** RECORDS PROVIDED follows **

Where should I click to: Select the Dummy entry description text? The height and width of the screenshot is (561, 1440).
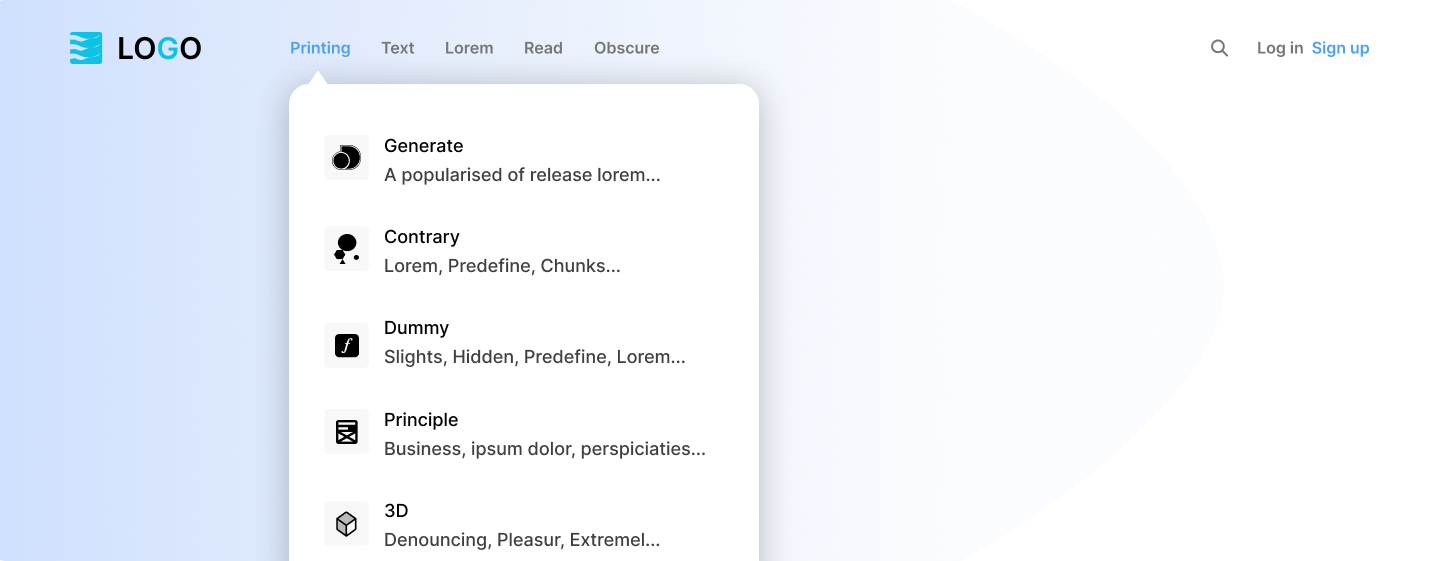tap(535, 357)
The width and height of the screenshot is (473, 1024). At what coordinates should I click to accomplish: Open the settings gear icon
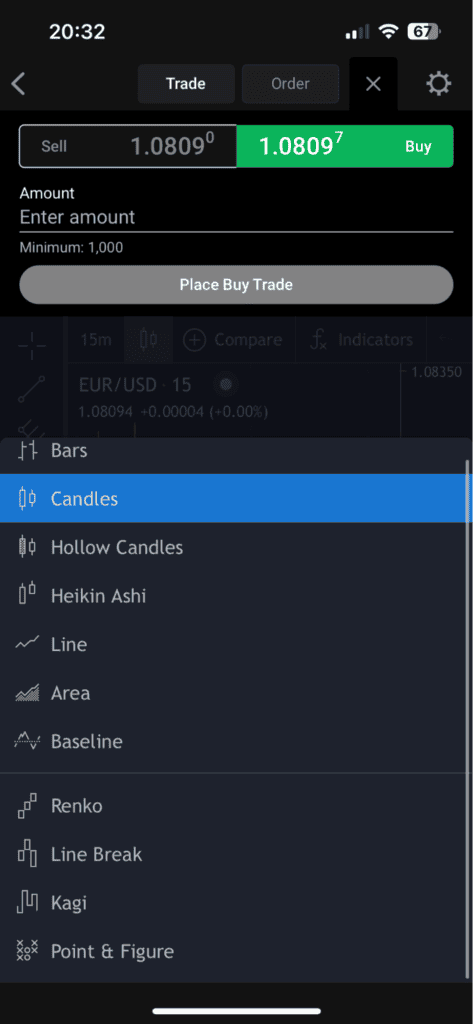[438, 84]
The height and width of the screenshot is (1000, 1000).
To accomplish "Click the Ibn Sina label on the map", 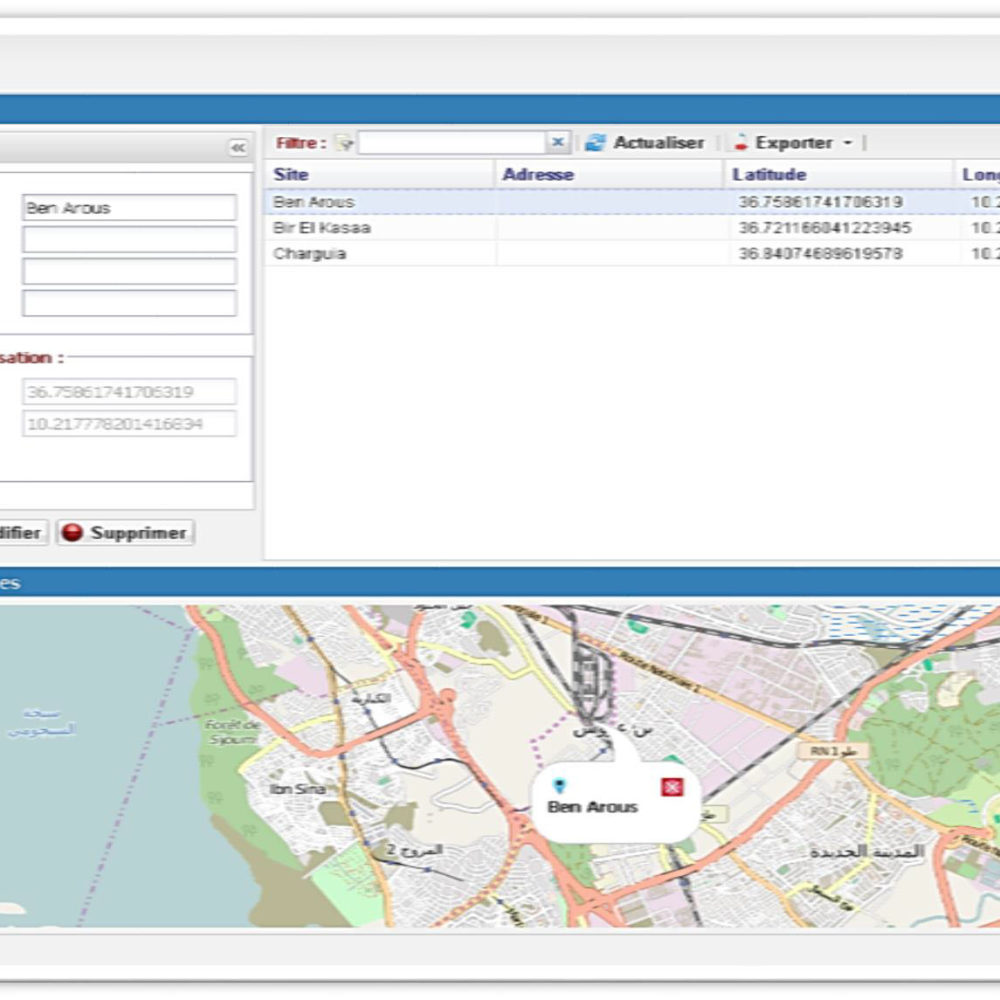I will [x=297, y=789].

** End of RECORDS PROVIDED **

▶ _TASK DETAILS_: From the opening line of the listing above through the line bearing "The height and width of the screenshot is (1000, 1000).", repeat each line exactly. Drop every picture.

▶ _ANSWER SECTION_:
Where should I click to: Select the Dummy entry description text? The height and width of the screenshot is (561, 1440).
tap(535, 357)
The width and height of the screenshot is (473, 1024). At what coordinates should I click to accomplish: Open the settings gear icon
[438, 84]
The height and width of the screenshot is (1000, 1000).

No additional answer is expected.